NCSA's Software Development Group

NCSA releases HDF, Image, and DataScope

Scientific computing can be a messy business. “We were constantly encountering problems of different computing platforms having different data formats,” said Mike Folk, who has been with NCSA since 1988. “Scientists also wanted different types of data to all be mixed into a single file.” NCSA HDF—a general file format for scientific data management, as well as software for analyzing and converting data—answered the call.

Today, HDF and its progeny are used worldwide in many fields, including environmental science, high-energy physics, nuclear stockpile stewardship, and aerospace engineering.

It started, as many things did and still do at NCSA, with a research scientist and a student. Astrophysicist Michael Norman tasked one of his students to create an application that would create color raster images from his datasets. The result, ImageTool, “was very Sun [a popular Unix-based workstation] centric, but it really mapped the direction for tools of this time,” according to Tom Redman, a research programmer now in NCSA’s Automated Learning Group.

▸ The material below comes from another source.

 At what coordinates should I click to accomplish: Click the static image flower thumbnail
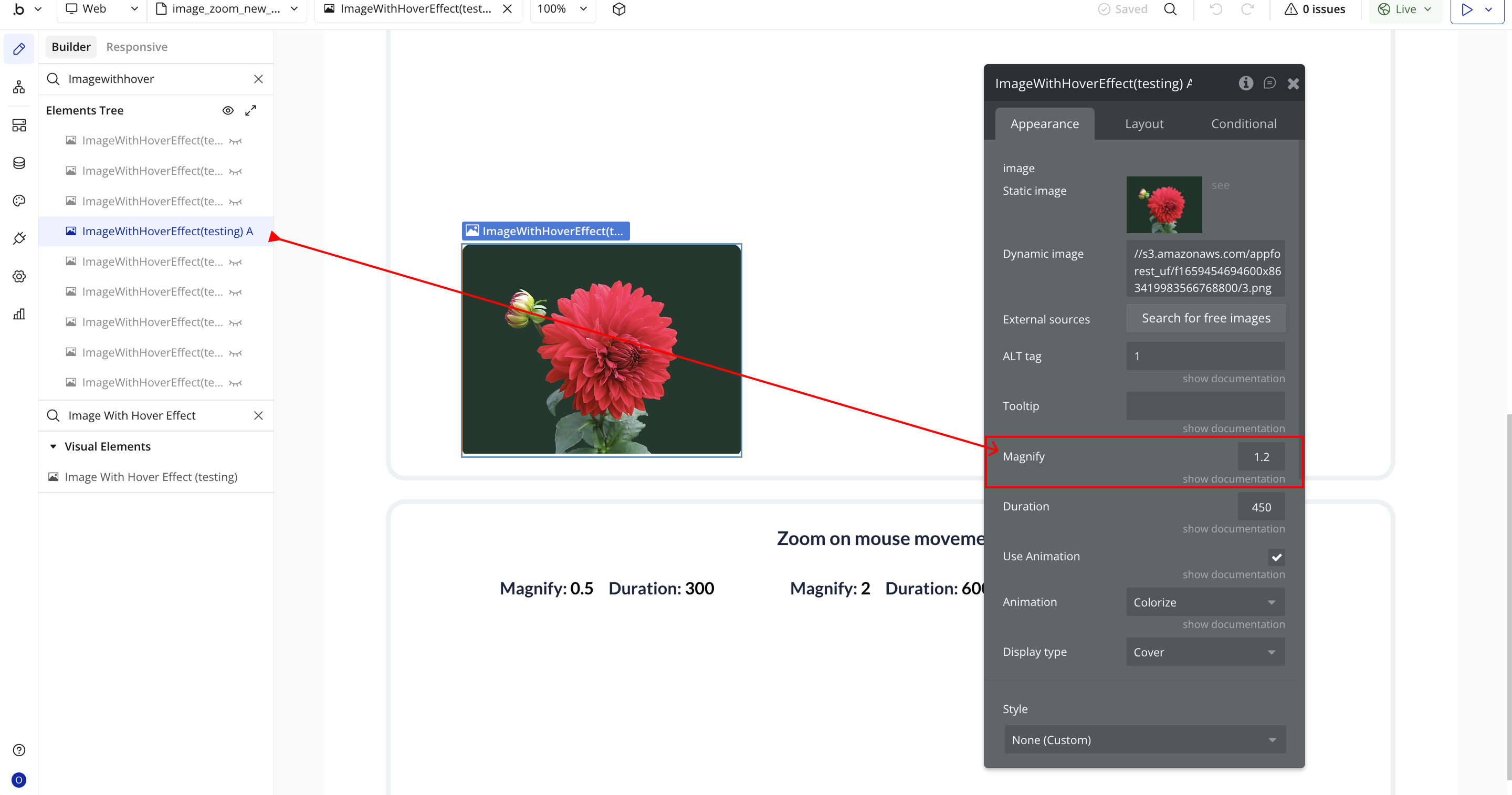point(1163,204)
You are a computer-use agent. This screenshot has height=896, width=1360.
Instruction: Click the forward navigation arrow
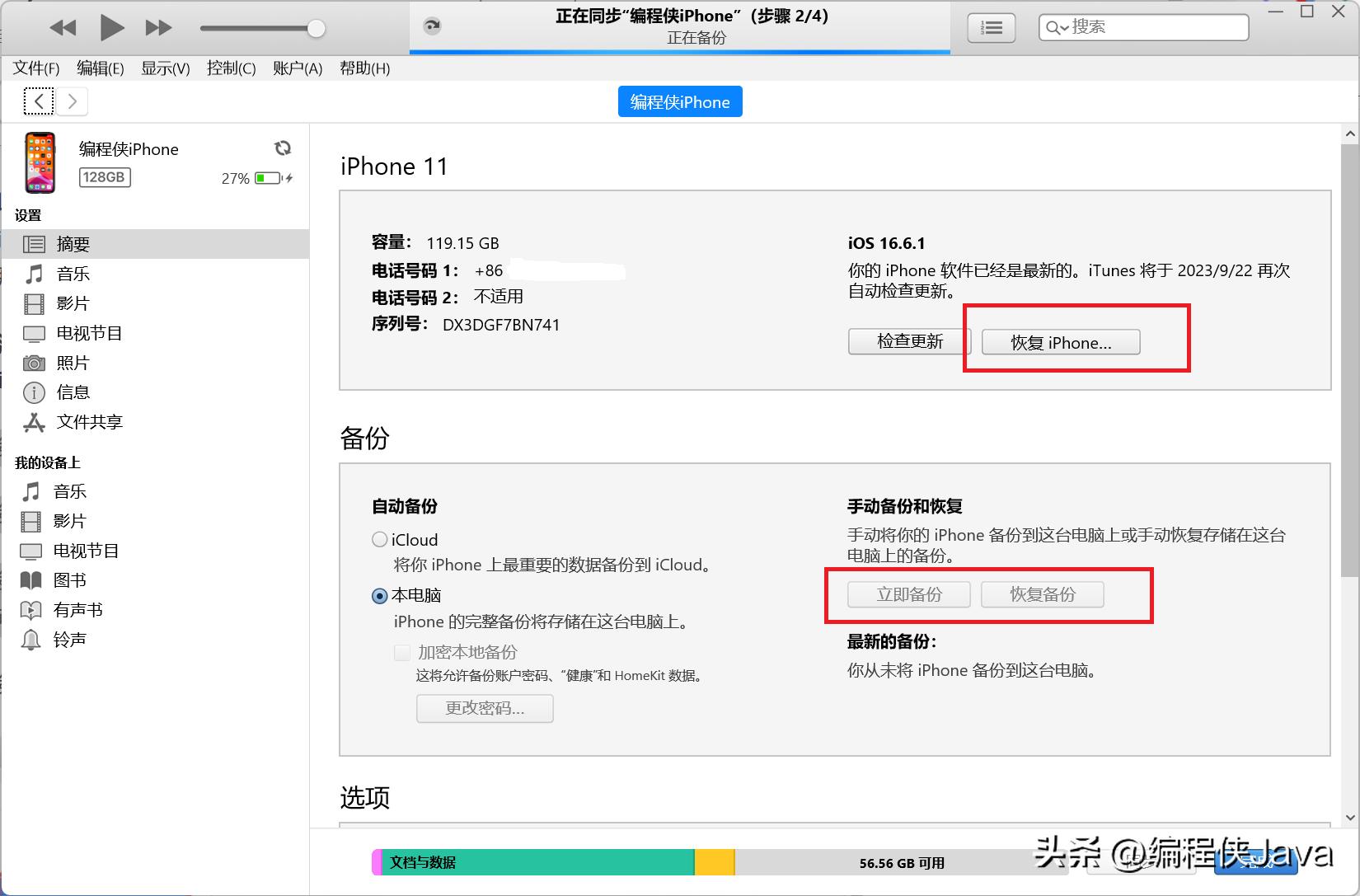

Redman then began working on expanding the tool, starting with a version for the Macintosh. “The Mac II was the first relatively inexpensive workstation that supported a graphics environment required of a tool like ImageTool. NCSA had a very good relationship with Apple, and Macs were already mainstream at NCSA. The graphics subsystem and windowing capabilities were very compelling,” said Redman. “Image [which ImageTool eventually became] was an application that allowed scientists to ‘see’ the huge volumes of data that they were producing on our supercomputers. For scientists of the day, this was an indispensable tool for data analysis.”

Over a short period, an entire suite of tools that allowed scientists to do visualization on their workstations was developed. Most notably, this collection included DataScope, a more powerful tool that worked with floating point numbers in the data, allowing data to be rescaled before they were converted to pixels.

The relationship with research scientists was crucial. They gave the programmers motivation. “A scientist was constantly coming up to you and saying ‘Can I…?'” said Mike Folk, who still works in software development at NCSA. But they also gave those programmers free rein. “You have to credit researchers like Norman for turning things over to us and letting us run,” said Folk. “That was key to our success. We were able to take what they were doing, listen to what was important, and harden it.”